-- WHAT THE TASK REQUIRES --
Reproduce the records verbatim, beginning with their first line and continuing through the line that contains "This screenshot has height=624, width=912.", including that line.
::::::
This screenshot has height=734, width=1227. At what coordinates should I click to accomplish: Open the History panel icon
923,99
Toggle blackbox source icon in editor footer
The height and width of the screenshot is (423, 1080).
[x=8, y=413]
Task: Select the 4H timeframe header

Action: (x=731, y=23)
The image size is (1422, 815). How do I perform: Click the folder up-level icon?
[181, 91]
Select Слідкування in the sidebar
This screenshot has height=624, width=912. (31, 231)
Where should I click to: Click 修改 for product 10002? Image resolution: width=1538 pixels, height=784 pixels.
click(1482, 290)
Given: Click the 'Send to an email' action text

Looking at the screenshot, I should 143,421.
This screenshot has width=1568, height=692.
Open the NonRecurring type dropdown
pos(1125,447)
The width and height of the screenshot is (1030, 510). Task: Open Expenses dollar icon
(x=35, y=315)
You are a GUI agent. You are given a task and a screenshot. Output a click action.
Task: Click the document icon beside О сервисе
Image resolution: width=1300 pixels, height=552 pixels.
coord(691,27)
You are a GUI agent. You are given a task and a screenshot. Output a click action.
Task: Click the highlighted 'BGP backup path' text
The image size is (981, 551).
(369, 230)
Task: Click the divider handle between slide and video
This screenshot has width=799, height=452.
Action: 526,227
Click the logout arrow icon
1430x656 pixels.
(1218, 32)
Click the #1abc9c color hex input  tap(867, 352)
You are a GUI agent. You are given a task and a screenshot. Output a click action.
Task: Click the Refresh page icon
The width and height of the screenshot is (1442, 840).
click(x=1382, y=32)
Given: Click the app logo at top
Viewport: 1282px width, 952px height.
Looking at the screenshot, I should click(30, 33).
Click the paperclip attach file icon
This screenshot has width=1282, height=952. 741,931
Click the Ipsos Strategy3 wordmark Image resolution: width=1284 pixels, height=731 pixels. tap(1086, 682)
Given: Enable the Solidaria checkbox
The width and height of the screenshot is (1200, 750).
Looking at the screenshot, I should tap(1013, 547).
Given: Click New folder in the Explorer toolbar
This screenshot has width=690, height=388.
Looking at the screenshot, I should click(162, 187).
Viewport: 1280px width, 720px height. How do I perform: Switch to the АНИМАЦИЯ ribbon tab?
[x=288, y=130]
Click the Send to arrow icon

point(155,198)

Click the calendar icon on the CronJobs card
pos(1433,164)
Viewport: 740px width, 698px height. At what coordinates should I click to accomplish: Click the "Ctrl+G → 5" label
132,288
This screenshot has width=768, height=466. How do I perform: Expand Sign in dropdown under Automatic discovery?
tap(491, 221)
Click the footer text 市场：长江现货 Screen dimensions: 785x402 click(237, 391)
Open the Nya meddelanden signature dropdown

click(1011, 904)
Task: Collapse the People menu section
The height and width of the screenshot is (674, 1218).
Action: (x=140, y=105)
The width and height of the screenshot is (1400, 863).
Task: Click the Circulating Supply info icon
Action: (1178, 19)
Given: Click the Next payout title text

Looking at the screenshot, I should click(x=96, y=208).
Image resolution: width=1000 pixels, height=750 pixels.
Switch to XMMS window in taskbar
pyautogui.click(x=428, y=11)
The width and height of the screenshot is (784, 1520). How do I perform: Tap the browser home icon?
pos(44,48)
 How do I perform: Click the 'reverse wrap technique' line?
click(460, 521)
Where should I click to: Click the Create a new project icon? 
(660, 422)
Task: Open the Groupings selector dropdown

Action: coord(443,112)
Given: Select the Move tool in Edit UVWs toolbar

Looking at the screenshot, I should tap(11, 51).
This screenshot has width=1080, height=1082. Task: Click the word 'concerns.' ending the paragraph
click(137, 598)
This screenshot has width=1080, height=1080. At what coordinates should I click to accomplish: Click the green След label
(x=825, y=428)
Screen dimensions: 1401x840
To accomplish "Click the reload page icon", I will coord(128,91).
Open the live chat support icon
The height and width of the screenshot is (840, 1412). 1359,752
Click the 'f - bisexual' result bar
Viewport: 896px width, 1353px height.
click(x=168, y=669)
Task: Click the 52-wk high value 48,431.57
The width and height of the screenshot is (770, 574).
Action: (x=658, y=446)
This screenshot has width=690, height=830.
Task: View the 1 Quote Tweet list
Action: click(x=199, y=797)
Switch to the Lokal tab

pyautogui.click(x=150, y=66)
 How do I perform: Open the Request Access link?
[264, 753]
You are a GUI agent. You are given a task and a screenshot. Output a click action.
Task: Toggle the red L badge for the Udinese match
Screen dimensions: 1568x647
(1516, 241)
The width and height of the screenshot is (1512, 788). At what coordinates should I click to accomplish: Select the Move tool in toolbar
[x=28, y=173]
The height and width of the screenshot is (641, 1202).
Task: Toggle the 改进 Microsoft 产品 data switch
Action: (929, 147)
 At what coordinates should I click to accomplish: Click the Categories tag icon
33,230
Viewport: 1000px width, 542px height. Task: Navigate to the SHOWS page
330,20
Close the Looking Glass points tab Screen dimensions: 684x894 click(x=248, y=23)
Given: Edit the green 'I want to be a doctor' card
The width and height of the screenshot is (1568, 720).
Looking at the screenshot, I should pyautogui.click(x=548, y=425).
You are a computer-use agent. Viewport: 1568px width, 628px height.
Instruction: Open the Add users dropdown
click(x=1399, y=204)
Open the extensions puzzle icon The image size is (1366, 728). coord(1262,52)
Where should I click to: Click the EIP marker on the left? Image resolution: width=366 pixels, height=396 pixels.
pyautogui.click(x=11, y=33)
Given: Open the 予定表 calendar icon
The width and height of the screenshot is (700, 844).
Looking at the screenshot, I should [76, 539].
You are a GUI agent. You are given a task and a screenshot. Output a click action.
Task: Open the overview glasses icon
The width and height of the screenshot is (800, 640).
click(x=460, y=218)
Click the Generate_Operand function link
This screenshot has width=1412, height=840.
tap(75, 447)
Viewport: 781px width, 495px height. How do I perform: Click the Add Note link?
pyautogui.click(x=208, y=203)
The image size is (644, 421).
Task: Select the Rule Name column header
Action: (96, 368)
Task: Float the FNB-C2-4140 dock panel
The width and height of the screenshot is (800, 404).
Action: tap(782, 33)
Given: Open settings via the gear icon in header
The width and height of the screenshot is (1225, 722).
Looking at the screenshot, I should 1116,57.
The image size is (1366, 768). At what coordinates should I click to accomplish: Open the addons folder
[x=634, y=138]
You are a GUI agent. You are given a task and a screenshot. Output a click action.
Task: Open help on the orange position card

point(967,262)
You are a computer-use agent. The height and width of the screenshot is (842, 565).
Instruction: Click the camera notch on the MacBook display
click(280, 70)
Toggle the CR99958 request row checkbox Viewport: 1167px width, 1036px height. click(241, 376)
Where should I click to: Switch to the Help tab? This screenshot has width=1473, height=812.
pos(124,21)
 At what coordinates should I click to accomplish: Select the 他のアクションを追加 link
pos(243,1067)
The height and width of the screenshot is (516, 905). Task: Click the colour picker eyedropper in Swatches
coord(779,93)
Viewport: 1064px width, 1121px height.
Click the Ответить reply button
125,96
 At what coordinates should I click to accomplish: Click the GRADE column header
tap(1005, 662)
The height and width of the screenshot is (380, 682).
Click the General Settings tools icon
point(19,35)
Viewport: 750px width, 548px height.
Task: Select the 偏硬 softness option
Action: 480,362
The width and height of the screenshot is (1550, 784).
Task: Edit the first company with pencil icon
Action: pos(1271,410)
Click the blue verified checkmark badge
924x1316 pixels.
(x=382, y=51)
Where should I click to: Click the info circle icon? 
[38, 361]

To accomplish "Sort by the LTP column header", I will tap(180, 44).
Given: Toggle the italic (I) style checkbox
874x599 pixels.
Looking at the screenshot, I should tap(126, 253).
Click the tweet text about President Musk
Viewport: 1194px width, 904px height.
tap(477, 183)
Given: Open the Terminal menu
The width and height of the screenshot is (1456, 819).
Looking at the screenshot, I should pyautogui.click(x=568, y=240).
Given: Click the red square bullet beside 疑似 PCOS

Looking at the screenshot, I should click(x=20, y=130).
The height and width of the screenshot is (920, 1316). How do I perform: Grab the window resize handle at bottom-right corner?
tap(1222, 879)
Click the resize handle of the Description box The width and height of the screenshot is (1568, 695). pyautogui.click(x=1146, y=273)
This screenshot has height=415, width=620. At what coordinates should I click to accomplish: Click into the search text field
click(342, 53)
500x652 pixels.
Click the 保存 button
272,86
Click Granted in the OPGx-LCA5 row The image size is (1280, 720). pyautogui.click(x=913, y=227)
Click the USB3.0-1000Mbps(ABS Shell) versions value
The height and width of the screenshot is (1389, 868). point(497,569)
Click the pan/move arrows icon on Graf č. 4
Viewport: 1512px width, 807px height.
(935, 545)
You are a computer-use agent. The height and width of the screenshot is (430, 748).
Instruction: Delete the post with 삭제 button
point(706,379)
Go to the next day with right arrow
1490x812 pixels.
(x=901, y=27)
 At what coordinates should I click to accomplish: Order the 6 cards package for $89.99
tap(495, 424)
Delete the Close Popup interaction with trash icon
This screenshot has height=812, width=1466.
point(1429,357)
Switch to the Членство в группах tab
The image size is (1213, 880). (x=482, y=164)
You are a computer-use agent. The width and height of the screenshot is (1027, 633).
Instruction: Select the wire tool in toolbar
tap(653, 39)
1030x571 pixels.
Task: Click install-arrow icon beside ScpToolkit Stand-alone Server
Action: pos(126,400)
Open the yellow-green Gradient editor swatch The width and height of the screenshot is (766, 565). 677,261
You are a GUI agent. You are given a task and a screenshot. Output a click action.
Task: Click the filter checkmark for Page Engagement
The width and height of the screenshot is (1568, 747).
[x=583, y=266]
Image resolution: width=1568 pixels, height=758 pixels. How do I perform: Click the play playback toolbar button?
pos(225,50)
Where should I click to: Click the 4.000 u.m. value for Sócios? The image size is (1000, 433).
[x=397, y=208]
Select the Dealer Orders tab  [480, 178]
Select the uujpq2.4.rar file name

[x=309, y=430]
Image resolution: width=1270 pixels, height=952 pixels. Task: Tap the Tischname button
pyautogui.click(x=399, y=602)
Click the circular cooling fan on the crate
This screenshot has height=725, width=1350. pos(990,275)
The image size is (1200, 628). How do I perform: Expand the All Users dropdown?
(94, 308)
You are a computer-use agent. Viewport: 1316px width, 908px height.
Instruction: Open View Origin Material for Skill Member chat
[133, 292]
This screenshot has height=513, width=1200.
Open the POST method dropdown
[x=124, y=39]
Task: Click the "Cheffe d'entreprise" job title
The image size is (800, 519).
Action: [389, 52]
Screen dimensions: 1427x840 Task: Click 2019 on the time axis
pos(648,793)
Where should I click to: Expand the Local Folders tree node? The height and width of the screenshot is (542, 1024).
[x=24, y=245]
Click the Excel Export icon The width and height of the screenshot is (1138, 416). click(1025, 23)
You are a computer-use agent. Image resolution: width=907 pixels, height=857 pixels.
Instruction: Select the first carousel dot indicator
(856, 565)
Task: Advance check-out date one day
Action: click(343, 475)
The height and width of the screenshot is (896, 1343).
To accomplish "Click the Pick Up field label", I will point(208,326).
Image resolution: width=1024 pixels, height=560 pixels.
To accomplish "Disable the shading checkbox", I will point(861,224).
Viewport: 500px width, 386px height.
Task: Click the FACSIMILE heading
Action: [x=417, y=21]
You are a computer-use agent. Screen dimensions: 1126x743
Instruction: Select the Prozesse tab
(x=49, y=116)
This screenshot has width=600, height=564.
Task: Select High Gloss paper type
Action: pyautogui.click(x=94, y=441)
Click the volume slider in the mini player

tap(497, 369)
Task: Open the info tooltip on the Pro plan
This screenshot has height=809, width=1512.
::::::
-- CORRECT RESPONSE --
This screenshot has height=734, width=1227. At what coordinates should I click to accomplish: Open the History panel icon
923,99
Toggle blackbox source icon in editor footer
The height and width of the screenshot is (423, 1080).
[x=8, y=413]
Task: Select the 4H timeframe header

Action: (x=731, y=23)
The image size is (1422, 815). How do I perform: Click the folder up-level icon?
[181, 91]
Select Слідкування in the sidebar
This screenshot has height=624, width=912. (31, 231)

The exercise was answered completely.